Contributing to the Orchard Core documentation

First of all, thank you for thinking about contributing to the docs! This is especially valuable while you're still new to Orchard because your experiences and revelations can help other newcomers a lot.

The Orchard Core documentation site is built with MkDocs and served from Read the docs.

Editing documentation pages

On every documentation page, including this one, you'll see an editor icon in the top right corner. If you click that you'll be able to do quick edits right within GitHub.

Alternatively, you can clone the whole Orchard Core repository and edit any documentation file there. These you can find under the src/docs folder. If you open the Orchard Core solution (OrchardCore.sln in the root) in Visual Studio or another IDE then you'll be able to browse the files in the OrchardCore.Docs project under the docs solution folder. If you use a Markdown editor like the Markdown Editor VS extension then you'll see all the Markdown formatting and embedded images in a WYSIWYG manner, and links will work too.

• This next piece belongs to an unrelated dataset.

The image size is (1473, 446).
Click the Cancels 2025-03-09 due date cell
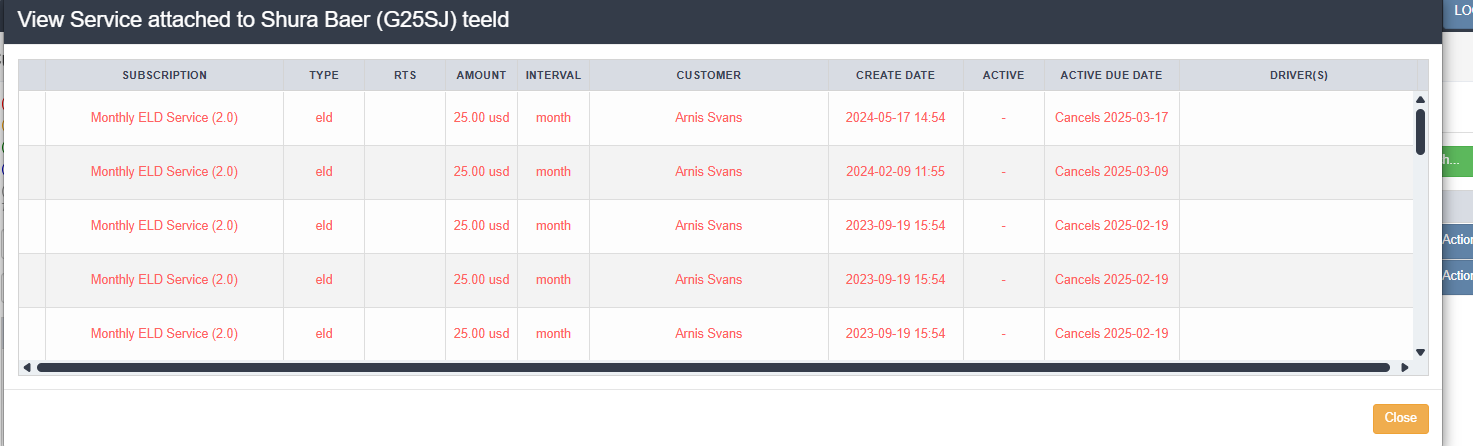(x=1111, y=172)
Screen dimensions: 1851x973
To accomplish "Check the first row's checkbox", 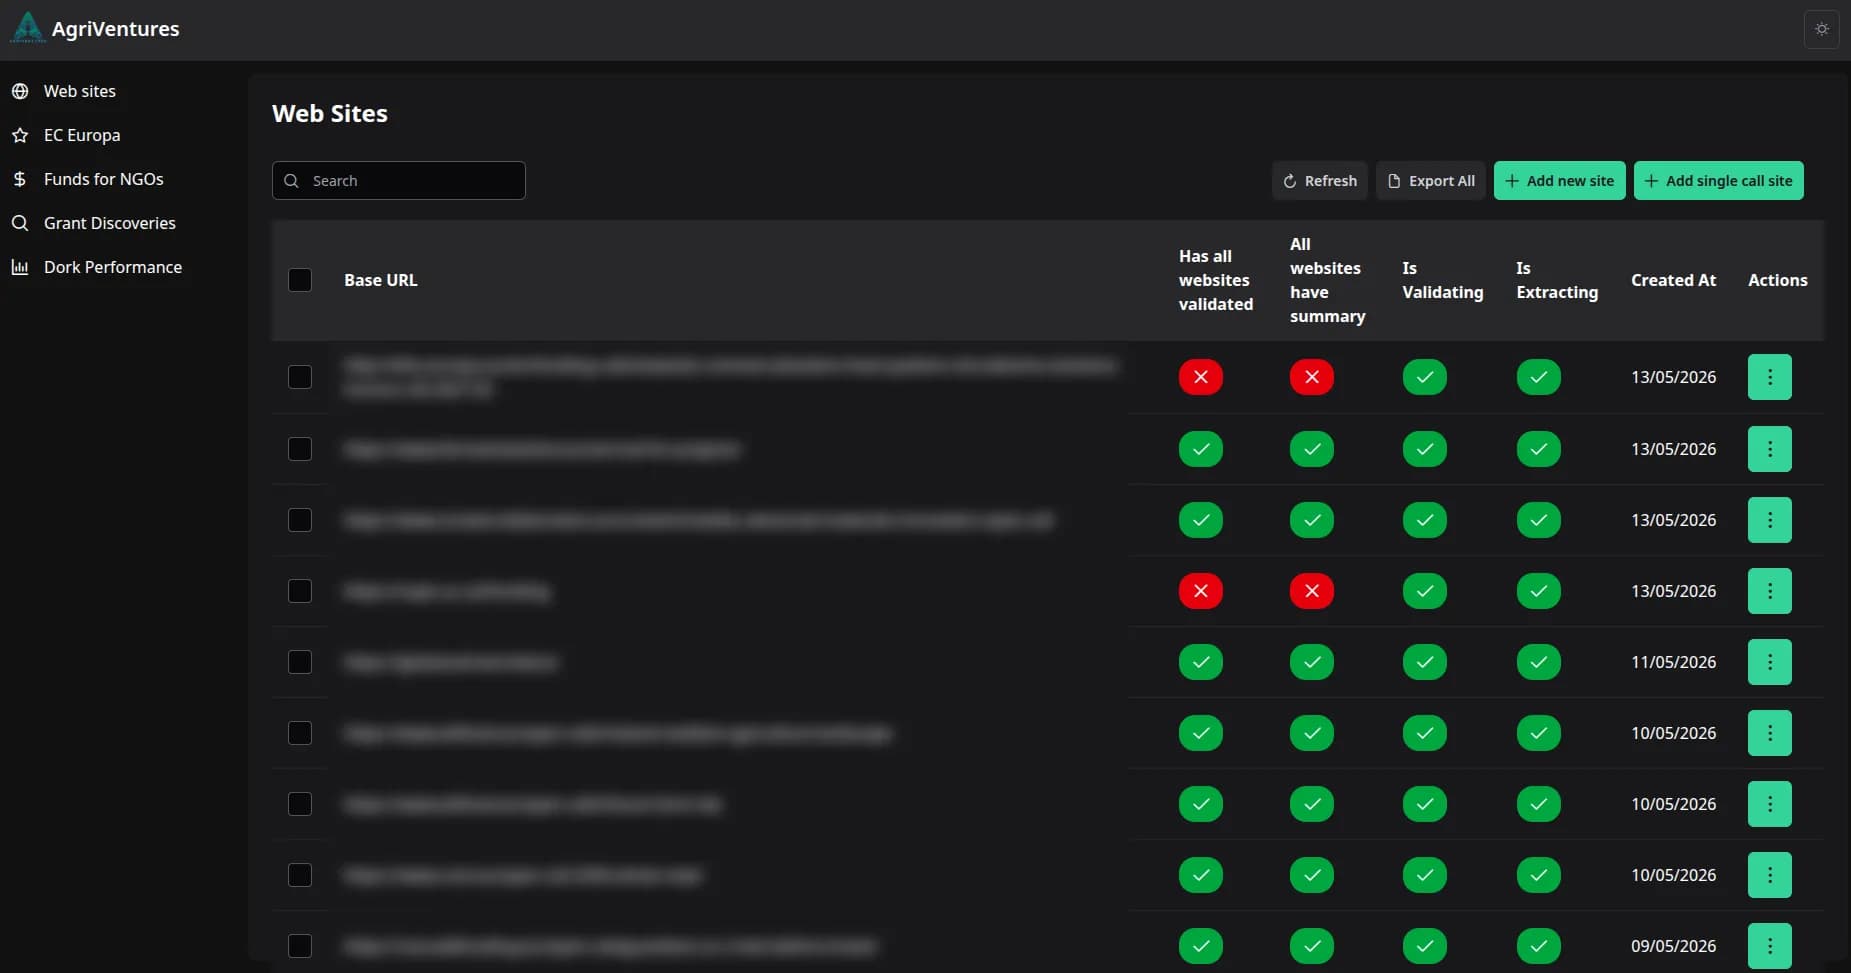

To embed YouTube videos, be sure to tick "Enable privacy-enhanced mode." when generating the embed code (this will create a code that references youtube-nocookie.com).

Adding docs for a new extension or topic

Do the following if you're adding docs for a newly developed extension, or if you add some other completely new topic (in which case adapt it to the section you add the topic to):

  1. Add a folder under reference/modules with the same name as the module's project without OrchardCore.. E.g. for OrchardCore.AuditTrail use AuditTrail.
  2. Add a README.md file to it, following the format of existing such files. There, add an overview of the extension's features, configuration, embed demo videos.
  3. Link to the README.md file from reference/modules/README.md.
  4. Link to the README.md file from the mkdocs.yml file in the repository root.
  5. If the module contains content parts, also link the README.md file from reference/modules/ContentParts/README.md.

Running the documentation site locally

With MkDocs you can get the full docs.orchardcore.net experience locally too. If you are looking to contribute substantial amount of docs then please do run the site locally to make sure what you write will actually look like it should.

  1. Follow the MkDocs installation guide to install Python. once you have Python installed you won't need to install MkDocs by hand, we'll do that in a next step. If you're on Windows be sure to add the Python Scripts folder to the PATH as noted there, otherwise none of the mkdocs commands will be found. You may need to add your user's Scripts folder (something like C:\Users\<user name>\AppData\Roaming\Python\Python39\Scripts) to the PATH too.
  2. Open a command line in the root of your clone of the repository.
  3. Run pip3 install -r src/docs/requirements.txt to install dependencies.